> _Required work_:
Reproduce each of the following entries word for word, keeping every line as it appears.

> _Excerpted records_:
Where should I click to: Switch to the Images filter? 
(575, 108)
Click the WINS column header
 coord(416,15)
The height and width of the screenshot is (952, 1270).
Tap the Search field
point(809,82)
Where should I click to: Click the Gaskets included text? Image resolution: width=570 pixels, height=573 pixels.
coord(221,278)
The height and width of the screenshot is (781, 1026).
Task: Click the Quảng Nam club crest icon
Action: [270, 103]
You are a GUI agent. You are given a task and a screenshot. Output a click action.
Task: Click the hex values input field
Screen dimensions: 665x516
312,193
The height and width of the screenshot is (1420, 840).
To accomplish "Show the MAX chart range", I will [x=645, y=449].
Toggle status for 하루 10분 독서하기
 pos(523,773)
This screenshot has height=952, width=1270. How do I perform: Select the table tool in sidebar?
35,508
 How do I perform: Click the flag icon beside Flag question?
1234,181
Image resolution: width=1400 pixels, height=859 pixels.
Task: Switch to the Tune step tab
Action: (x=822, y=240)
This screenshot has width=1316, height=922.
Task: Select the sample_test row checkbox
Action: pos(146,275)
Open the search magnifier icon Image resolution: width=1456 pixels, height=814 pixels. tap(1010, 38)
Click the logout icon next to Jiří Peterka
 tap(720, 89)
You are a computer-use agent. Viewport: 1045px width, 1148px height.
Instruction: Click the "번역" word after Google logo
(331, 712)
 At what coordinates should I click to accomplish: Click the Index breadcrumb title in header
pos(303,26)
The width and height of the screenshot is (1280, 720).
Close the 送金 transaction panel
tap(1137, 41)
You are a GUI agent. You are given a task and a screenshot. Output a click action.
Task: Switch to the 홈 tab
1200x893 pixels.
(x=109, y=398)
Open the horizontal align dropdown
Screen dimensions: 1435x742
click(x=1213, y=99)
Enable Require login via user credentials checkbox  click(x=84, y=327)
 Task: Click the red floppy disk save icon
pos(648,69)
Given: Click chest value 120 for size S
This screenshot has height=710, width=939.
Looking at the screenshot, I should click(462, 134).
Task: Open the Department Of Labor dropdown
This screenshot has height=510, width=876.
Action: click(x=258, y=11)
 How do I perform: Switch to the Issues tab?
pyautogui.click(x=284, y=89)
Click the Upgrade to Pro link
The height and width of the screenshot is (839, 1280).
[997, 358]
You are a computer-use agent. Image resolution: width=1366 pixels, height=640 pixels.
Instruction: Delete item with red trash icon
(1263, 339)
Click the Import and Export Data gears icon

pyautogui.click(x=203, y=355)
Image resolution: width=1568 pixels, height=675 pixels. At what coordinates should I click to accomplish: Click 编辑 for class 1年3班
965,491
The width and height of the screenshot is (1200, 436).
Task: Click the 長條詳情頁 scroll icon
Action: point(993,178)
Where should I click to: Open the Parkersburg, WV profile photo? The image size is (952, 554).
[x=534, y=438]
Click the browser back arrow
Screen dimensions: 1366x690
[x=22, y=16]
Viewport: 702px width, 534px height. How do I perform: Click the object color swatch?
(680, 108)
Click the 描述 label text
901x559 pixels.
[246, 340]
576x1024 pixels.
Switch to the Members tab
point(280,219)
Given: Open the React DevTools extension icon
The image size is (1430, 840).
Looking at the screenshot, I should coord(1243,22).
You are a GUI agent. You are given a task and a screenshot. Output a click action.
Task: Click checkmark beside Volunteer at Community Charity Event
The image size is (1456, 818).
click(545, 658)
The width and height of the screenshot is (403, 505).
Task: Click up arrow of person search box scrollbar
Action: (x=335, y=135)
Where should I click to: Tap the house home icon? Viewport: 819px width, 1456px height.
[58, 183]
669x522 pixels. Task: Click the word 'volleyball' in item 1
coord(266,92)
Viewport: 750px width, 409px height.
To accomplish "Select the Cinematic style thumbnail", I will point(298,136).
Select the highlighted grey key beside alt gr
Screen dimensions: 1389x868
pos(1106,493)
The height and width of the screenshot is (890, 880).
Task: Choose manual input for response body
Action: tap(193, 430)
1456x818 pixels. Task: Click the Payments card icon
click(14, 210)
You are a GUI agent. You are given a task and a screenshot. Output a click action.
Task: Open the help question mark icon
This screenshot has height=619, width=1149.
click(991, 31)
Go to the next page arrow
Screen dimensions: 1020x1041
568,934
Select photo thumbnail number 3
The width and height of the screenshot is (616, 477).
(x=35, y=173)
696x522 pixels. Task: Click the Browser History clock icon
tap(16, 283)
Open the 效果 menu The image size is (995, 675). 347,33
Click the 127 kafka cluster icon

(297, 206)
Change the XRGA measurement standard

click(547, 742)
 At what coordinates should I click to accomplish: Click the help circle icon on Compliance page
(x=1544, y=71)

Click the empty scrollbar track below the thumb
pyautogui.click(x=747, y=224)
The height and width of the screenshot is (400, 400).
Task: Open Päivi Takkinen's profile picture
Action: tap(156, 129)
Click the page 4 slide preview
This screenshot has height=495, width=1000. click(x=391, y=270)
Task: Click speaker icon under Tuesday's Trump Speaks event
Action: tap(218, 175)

> _Response below_:
Where should I click to: Switch to the Images filter? 
(575, 108)
Click the WINS column header
 coord(416,15)
The height and width of the screenshot is (952, 1270).
Tap the Search field
point(809,82)
Where should I click to: Click the Gaskets included text? Image resolution: width=570 pixels, height=573 pixels.
coord(221,278)
The height and width of the screenshot is (781, 1026).
Task: Click the Quảng Nam club crest icon
Action: [270, 103]
You are a GUI agent. You are given a task and a screenshot. Output a click action.
Task: Click the hex values input field
Screen dimensions: 665x516
312,193
The height and width of the screenshot is (1420, 840).
To accomplish "Show the MAX chart range", I will [x=645, y=449].
Toggle status for 하루 10분 독서하기
 pos(523,773)
This screenshot has height=952, width=1270. How do I perform: Select the table tool in sidebar?
35,508
 How do I perform: Click the flag icon beside Flag question?
1234,181
Image resolution: width=1400 pixels, height=859 pixels.
Task: Switch to the Tune step tab
Action: (x=822, y=240)
This screenshot has width=1316, height=922.
Task: Select the sample_test row checkbox
Action: pos(146,275)
Open the search magnifier icon Image resolution: width=1456 pixels, height=814 pixels. tap(1010, 38)
Click the logout icon next to Jiří Peterka
 tap(720, 89)
You are a computer-use agent. Viewport: 1045px width, 1148px height.
Instruction: Click the "번역" word after Google logo
(331, 712)
 At what coordinates should I click to accomplish: Click the Index breadcrumb title in header
pos(303,26)
The width and height of the screenshot is (1280, 720).
Close the 送金 transaction panel
tap(1137, 41)
You are a GUI agent. You are given a task and a screenshot. Output a click action.
Task: Switch to the 홈 tab
1200x893 pixels.
(x=109, y=398)
Open the horizontal align dropdown
Screen dimensions: 1435x742
click(x=1213, y=99)
Enable Require login via user credentials checkbox  click(x=84, y=327)
 Task: Click the red floppy disk save icon
pos(648,69)
Given: Click chest value 120 for size S
This screenshot has height=710, width=939.
Looking at the screenshot, I should click(462, 134).
Task: Open the Department Of Labor dropdown
This screenshot has height=510, width=876.
Action: click(x=258, y=11)
 How do I perform: Switch to the Issues tab?
pyautogui.click(x=284, y=89)
Click the Upgrade to Pro link
The height and width of the screenshot is (839, 1280).
[997, 358]
You are a computer-use agent. Image resolution: width=1366 pixels, height=640 pixels.
Instruction: Delete item with red trash icon
(1263, 339)
Click the Import and Export Data gears icon

pyautogui.click(x=203, y=355)
Image resolution: width=1568 pixels, height=675 pixels. At what coordinates should I click to accomplish: Click 编辑 for class 1年3班
965,491
The width and height of the screenshot is (1200, 436).
Task: Click the 長條詳情頁 scroll icon
Action: point(993,178)
Where should I click to: Open the Parkersburg, WV profile photo? The image size is (952, 554).
[x=534, y=438]
Click the browser back arrow
Screen dimensions: 1366x690
[x=22, y=16]
Viewport: 702px width, 534px height. How do I perform: Click the object color swatch?
(680, 108)
Click the 描述 label text
901x559 pixels.
[246, 340]
576x1024 pixels.
Switch to the Members tab
point(280,219)
Given: Open the React DevTools extension icon
The image size is (1430, 840).
Looking at the screenshot, I should coord(1243,22).
You are a GUI agent. You are given a task and a screenshot. Output a click action.
Task: Click checkmark beside Volunteer at Community Charity Event
The image size is (1456, 818).
click(545, 658)
The width and height of the screenshot is (403, 505).
Task: Click up arrow of person search box scrollbar
Action: (x=335, y=135)
Where should I click to: Tap the house home icon? Viewport: 819px width, 1456px height.
[58, 183]
669x522 pixels. Task: Click the word 'volleyball' in item 1
coord(266,92)
Viewport: 750px width, 409px height.
To accomplish "Select the Cinematic style thumbnail", I will point(298,136).
Select the highlighted grey key beside alt gr
Screen dimensions: 1389x868
pos(1106,493)
The height and width of the screenshot is (890, 880).
Task: Choose manual input for response body
Action: tap(193, 430)
1456x818 pixels. Task: Click the Payments card icon
click(14, 210)
You are a GUI agent. You are given a task and a screenshot. Output a click action.
Task: Open the help question mark icon
This screenshot has height=619, width=1149.
click(991, 31)
Go to the next page arrow
Screen dimensions: 1020x1041
568,934
Select photo thumbnail number 3
The width and height of the screenshot is (616, 477).
(x=35, y=173)
696x522 pixels. Task: Click the Browser History clock icon
tap(16, 283)
Open the 效果 menu The image size is (995, 675). 347,33
Click the 127 kafka cluster icon

(297, 206)
Change the XRGA measurement standard

click(547, 742)
 At what coordinates should I click to accomplish: Click the help circle icon on Compliance page
(x=1544, y=71)

Click the empty scrollbar track below the thumb
pyautogui.click(x=747, y=224)
The height and width of the screenshot is (400, 400).
Task: Open Päivi Takkinen's profile picture
Action: tap(156, 129)
Click the page 4 slide preview
This screenshot has height=495, width=1000. click(x=391, y=270)
Task: Click speaker icon under Tuesday's Trump Speaks event
Action: tap(218, 175)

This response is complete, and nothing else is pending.